Je retourne visiter la #NuitDebout quelques jours plus tard. C'est dimanche, il fait beau, j'arrive place de la République vers 13h. La place est encore calme, de nombreux stands sont en train d'être montés, quelques promeneurs commencent à s'y arrêter. Je suis impressionné par le foisonnement des stands, les programmes de la journée inscrits sur de grands paperboards ici et là, les innombrables slogans et textes écrits sur les murs de fortune.

#NuitDebout, après-midi du dimanche 10 avril 2016, place de la République, Paris

La place ne tarde pas à se remplir, vers 14h, il y a déjà des agrégats de gens à divers endroits, à 15h, toute la place est remplie d'une foule dense, on circule via des corridors improvisés entre les masses regroupées pour débattre en commissions, en cercles à même le sol, participer à des conférences (j'ai compté pratiquement 300 personnes à celle à propos du revenu universel), ou qui se renseignent aux différents stands. Pêle-mêle, on trouvait ce jour-là des commissions sur l'éducation, le travail, la grève générale, l'amour, les actions à mener, la rédaction d'un manifeste du mouvement, l'accueil des migrants et réfugiés, … Et des stands de Greenpeace, d'Acrimed, du Mouvement Utopia, du DAL, d'un libraire en auto-gestion proposant notamment des livres sur la décroissance et l'anarchie, un stand sur la condition animale et le véganisme, un potager improvisé distribuant des petits pots de diverses plantes, mais aussi un squat d'anarchistes bariolé de slogans anti-police, plusieurs petits attroupements de musiciens “du dimanche”, quelques musiciens très pro (dont Nina Blue, seule avec sa guitare et un petit ampli, cf. vidéo ci-dessous), un atelier de dessin ouvert à tout le monde, un stand de nourriture avec “prix libre”, …

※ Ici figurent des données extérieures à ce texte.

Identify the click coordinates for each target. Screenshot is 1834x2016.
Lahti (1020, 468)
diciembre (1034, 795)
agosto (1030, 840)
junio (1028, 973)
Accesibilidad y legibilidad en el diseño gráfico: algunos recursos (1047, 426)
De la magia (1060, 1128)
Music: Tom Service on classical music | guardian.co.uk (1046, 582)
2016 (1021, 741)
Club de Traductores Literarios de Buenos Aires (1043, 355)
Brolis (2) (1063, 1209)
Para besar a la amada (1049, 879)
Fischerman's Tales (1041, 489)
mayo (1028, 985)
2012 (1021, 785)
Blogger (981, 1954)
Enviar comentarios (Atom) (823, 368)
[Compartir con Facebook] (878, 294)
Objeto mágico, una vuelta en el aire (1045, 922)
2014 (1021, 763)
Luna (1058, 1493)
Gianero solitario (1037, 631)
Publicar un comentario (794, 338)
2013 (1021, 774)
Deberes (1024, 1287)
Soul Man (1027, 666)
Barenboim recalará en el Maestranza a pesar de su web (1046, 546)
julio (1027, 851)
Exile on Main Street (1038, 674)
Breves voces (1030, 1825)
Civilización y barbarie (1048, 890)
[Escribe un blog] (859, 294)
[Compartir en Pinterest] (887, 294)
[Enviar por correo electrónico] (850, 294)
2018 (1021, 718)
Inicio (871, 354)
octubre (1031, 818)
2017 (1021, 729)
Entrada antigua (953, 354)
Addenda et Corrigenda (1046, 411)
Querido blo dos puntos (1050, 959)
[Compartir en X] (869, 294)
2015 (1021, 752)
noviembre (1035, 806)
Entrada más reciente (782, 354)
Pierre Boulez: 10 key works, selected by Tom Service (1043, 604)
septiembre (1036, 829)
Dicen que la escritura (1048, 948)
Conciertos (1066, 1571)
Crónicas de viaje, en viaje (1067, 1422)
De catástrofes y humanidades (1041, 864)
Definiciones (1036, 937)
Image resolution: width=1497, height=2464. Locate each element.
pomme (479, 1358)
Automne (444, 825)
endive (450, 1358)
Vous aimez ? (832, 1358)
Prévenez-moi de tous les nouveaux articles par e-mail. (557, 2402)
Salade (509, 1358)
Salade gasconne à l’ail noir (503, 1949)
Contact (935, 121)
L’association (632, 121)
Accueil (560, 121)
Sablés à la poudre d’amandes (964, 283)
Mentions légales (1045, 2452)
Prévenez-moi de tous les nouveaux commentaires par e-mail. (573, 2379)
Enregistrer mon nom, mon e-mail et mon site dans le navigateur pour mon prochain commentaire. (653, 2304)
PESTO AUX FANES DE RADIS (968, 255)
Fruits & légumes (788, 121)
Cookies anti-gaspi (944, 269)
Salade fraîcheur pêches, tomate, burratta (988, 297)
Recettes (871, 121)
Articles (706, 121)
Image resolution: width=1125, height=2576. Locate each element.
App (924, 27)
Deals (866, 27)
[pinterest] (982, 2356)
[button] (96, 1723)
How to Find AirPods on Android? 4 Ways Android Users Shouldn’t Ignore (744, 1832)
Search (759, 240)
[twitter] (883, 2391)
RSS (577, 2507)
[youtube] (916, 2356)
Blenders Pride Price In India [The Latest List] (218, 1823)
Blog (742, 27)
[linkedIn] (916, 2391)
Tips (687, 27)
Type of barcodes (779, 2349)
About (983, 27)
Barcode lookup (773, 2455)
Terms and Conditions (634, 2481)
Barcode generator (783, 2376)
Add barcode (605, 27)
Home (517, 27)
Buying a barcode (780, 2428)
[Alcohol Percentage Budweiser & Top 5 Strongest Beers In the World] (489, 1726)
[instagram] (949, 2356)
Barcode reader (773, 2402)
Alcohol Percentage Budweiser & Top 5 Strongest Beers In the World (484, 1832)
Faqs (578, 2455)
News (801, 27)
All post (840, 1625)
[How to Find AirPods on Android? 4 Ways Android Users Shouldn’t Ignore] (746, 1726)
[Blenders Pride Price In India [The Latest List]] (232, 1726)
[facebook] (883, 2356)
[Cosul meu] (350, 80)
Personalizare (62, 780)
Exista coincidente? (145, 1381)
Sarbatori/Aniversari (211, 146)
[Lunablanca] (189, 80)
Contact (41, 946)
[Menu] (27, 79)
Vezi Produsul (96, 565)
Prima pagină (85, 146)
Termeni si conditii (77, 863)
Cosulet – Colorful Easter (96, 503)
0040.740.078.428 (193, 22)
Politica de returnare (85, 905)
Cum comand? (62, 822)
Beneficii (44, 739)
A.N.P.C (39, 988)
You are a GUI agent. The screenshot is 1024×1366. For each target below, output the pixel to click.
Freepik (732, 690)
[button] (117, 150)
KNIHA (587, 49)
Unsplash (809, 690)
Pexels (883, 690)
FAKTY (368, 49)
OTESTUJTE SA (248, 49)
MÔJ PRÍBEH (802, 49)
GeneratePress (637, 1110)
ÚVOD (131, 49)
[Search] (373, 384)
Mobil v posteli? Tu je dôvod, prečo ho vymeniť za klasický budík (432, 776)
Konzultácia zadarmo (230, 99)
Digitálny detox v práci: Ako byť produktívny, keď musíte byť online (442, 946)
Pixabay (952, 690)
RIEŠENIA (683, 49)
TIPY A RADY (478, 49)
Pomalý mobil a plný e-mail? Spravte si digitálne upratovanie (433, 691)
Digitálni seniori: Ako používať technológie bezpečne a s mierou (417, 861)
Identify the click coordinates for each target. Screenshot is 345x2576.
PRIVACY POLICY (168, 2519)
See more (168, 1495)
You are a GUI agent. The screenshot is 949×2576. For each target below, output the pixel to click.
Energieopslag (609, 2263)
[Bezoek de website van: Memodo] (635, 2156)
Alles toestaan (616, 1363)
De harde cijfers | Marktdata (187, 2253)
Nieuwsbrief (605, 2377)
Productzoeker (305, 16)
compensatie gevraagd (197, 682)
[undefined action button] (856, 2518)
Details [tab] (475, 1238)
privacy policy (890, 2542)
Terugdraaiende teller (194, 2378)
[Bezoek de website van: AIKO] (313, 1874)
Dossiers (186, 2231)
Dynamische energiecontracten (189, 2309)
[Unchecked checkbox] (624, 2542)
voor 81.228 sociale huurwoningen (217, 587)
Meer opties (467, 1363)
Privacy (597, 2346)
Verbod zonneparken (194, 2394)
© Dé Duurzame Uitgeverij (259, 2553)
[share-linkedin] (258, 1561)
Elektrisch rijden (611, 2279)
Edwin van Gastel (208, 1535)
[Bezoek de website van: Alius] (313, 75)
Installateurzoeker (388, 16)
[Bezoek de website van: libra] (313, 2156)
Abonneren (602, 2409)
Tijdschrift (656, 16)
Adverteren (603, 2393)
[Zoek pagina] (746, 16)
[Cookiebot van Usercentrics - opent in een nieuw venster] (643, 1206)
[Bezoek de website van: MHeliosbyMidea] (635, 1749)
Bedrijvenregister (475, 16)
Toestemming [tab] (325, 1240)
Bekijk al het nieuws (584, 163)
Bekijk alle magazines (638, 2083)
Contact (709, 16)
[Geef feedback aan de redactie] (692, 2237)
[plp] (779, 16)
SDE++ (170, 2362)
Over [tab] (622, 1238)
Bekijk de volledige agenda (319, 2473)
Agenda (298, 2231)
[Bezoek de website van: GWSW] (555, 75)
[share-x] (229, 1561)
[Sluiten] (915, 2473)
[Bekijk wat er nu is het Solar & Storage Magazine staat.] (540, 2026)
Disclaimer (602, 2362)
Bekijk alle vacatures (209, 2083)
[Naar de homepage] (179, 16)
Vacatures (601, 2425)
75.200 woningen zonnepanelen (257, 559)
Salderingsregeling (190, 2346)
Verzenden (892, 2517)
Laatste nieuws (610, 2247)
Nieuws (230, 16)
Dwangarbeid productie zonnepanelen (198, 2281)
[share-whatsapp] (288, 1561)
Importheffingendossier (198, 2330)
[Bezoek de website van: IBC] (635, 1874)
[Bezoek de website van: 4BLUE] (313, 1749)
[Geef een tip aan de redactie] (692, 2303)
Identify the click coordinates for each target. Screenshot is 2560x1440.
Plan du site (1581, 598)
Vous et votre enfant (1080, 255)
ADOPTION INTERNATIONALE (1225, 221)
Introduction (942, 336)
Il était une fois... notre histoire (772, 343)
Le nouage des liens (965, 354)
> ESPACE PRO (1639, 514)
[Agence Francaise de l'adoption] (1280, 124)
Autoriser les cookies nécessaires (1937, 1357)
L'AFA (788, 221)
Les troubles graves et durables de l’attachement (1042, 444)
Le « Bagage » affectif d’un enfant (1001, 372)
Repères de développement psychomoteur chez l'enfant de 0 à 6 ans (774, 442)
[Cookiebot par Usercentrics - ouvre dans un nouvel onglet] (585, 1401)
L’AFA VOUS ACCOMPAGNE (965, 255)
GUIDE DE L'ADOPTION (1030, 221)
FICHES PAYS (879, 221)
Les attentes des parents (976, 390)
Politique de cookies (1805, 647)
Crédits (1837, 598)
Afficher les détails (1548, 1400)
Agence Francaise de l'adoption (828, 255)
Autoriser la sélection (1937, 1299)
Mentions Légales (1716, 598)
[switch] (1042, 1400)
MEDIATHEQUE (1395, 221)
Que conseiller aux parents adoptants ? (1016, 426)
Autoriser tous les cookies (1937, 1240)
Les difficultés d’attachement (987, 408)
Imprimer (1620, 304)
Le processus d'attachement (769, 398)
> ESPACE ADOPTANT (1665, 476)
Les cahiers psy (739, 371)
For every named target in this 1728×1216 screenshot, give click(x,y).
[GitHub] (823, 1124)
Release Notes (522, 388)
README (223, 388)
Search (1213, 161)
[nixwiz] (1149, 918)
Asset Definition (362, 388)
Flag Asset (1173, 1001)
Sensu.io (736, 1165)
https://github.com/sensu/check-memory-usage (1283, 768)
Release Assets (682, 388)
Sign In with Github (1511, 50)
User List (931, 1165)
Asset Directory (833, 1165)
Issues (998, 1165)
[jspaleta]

J'ai assisté notamment à la conférence intitulée “Réflexion sur le travail”. Un des intervenants a traité en détail des SCOP (sociétés coopératives et participatives), en regrettant que cette forme d'organisation du travail, dans laquelle les travailleurs “sont leur propre patron”, ne soit généralement envisagée qu'après une crise de l'entreprise et un dépôt de bilan.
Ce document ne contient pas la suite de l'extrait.